2) Where do I have to translate the documents (USA or Mexico)?

3) If I have to translate them in the USA, does anyone have any suggestions (I have tried to reach someone from the consulate, but I constantly am put through an endless maze of pre-recorded menus that never gets me to an actual human being).

Your help and assistance is greatly appreciated.

Thank you in advance.

Regards,
RK


----------



## maesonna (Jun 10, 2008)

Regarding the translation:
In the U.S.A., there is no single official government certification for translators of written documents, but generally organizations (both American and foreign) will accept a notarized* translation done by an American Translators Association member, especially if the translator has ATA English-to-Spanish certification. There is an online directory of translators at the ATA website.
In Mexico, an official translation is one done by a _traductor perito_ (expert translator) who has official _perito_ certification in the relevant jurisdiction. Sometimes the government office where you have to submit the documents has a list of which _peritos_ they accept. If not, you can look for translation agencies in the Mexican yellow pages (online - _Sección Amarilla_), and ask agencies if they can have your documents translated by a _perito_.

---------
*In this case, it’s the translator who has it notarized.


----------



## Longford (May 25, 2012)

If you haven't already done so, you should locate an attorney in Mexico in the city/town where the business will be organized/based who is familiar with such matters in order to obtain advice which addresses the specifics of your situation. Notario Publicos are often the type of attorney which handles corporate formations, registrations, applications for permissions filed with the Mexican government. Online forums aren't the place to be soliciting/receiving opinions on something as important as this, IMO. There are commercial officers at many of the Mexican consulates, and also at the Mexican Embassy in Washington, D.C. If you receive advice from one of those offices you probably ought to follow it. Regulations and government procedures are not uniformly applied/enforced in Mexico and complying with the norms established in the office in that city/town where the business in Mexico will operate should be the goal in this instance. Best of luck.


----------



## RK315 (Feb 17, 2014)

maesonna said:


> Regarding the translation:
> In the U.S.A., there is no single official government certification for translators of written documents, but generally organizations (both American and foreign) will accept a notarized* translation done by an American Translators Association member, especially if the translator has ATA English-to-Spanish certification. There is an online directory of translators at the ATA website.
> In Mexico, an official translation is one done by a _traductor perito_ (expert translator) who has official _perito_ certification in the relevant jurisdiction. Sometimes the government office where you have to submit the documents has a list of which _peritos_ they accept. If not, you can look for translation agencies in the Mexican yellow pages (online - _Sección Amarilla_), and ask agencies if they can have your documents translated by a _perito_.
> 
> ...


Thank you for your reply. I was able to find out that any certified translator will do. Since my business is a USA registered company, the documents have to be translated in the US. Also, I can have it notarized by a separate notary...it doesn't have to be the translator.

Thank you again.


----------



## RK315 (Feb 17, 2014)

Longford said:


> If you haven't already done so, you should locate an attorney in Mexico in the city/town where the business will be organized/based who is familiar with such matters in order to obtain advice which addresses the specifics of your situation. Notario Publicos are often the type of attorney which handles corporate formations, registrations, applications for permissions filed with the Mexican government. Online forums aren't the place to be soliciting/receiving opinions on something as important as this, IMO. There are commercial officers at many of the Mexican consulates, and also at the Mexican Embassy in Washington, D.C. If you receive advice from one of those offices you probably ought to follow it. Regulations and government procedures are not uniformly applied/enforced in Mexico and complying with the norms established in the office in that city/town where the business in Mexico will operate should be the goal in this instance. Best of luck.
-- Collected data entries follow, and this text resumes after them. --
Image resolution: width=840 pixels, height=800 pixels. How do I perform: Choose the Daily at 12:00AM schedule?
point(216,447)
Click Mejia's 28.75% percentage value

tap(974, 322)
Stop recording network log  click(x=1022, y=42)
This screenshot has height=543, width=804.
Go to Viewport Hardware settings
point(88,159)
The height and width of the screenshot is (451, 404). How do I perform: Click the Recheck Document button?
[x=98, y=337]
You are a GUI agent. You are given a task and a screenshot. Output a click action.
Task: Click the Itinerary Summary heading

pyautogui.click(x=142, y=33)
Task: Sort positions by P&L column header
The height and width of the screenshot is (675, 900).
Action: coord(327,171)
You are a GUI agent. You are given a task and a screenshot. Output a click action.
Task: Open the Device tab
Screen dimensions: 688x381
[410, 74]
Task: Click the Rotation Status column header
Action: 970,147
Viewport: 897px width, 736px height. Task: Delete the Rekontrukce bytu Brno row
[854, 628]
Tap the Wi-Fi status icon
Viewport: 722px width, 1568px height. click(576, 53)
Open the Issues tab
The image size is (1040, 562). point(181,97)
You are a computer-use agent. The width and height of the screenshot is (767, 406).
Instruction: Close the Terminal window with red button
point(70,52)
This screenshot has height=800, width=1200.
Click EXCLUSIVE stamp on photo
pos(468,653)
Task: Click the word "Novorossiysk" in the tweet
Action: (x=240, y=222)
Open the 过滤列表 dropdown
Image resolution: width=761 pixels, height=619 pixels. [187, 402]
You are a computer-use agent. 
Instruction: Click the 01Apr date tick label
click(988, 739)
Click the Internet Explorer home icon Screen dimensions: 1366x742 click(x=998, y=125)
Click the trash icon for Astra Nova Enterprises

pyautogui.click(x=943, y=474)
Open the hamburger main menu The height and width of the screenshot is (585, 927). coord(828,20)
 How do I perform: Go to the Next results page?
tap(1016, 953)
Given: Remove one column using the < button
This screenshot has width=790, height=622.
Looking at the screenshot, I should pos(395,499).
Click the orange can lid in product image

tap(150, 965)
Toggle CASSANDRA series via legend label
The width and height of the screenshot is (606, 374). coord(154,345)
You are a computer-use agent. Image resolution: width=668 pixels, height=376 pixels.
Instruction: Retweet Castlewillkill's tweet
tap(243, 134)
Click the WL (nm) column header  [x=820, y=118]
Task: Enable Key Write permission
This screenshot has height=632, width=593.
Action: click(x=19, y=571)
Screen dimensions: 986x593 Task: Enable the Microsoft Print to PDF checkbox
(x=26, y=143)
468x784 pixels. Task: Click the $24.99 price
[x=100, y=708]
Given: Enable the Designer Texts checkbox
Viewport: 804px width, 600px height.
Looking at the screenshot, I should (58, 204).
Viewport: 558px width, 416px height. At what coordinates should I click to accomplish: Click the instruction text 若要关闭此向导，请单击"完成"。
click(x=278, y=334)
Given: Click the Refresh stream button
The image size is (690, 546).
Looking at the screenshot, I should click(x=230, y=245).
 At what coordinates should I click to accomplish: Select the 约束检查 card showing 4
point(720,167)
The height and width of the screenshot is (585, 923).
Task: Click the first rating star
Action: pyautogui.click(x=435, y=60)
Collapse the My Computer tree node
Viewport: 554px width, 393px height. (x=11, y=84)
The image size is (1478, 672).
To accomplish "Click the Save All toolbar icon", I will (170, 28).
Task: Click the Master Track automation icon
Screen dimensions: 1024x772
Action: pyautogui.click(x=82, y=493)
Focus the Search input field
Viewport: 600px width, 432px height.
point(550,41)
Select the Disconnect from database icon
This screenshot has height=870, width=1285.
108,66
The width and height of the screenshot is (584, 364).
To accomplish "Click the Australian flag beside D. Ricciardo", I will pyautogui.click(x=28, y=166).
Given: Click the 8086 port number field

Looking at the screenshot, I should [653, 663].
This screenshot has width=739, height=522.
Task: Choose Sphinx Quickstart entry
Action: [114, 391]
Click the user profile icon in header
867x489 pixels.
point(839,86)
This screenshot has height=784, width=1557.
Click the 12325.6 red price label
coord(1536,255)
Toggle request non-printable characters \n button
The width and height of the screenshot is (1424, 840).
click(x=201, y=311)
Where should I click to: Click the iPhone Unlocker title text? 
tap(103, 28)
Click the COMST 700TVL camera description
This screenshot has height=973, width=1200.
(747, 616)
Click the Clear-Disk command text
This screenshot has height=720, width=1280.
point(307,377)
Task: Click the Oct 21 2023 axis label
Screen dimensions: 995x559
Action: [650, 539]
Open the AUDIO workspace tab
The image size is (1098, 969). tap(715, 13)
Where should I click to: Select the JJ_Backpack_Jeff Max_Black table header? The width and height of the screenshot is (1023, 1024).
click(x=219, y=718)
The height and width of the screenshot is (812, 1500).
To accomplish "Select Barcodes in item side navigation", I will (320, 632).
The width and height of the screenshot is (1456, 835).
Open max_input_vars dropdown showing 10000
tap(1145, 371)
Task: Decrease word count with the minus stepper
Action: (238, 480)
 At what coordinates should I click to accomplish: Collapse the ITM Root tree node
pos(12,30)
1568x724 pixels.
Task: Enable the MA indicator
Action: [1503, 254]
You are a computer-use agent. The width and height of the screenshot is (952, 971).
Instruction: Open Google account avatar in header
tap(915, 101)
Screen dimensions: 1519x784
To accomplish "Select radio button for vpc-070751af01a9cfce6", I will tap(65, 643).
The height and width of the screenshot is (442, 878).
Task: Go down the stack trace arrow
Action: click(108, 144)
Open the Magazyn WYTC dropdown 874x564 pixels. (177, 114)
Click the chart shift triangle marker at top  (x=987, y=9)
Thank you for your reply. Due diligence from my side has definitely been followed. My partner is a Mexican citizen, resides in Mexico and who was formerly a corporate lawyer in Mexico. It was my partner who informed me (after he spoke with the Notario Publicos in Mexico) that I will have to have the Mexican Consulate from the United States issue a certified Power of Attorney granting me rights to allow my company as an official owner of a Mexican registered business. I tried numerous times to get in touch with an actual person from the Mexican Consulate in New York, but to no avail. Your opinion on not soliciting advice on online forums are noted, but ironically (in this situation I suppose) it was in fact your post that helped me out. I didn't think about calling a Mexican consulate in another state until you suggested it. It was the Washington DC consulate where I was able to get in touch with a very helpful individual and who assisted me getting in touch with the right person in the NYC Embassy (with direct phone numbers). I now have received all the information I needed and can now proceed in setting up my company partnership the right way. I have always viewed online forums as a place for people to provide helpful advice, IMO...and I thank you for yours.

Regards,
RK


----------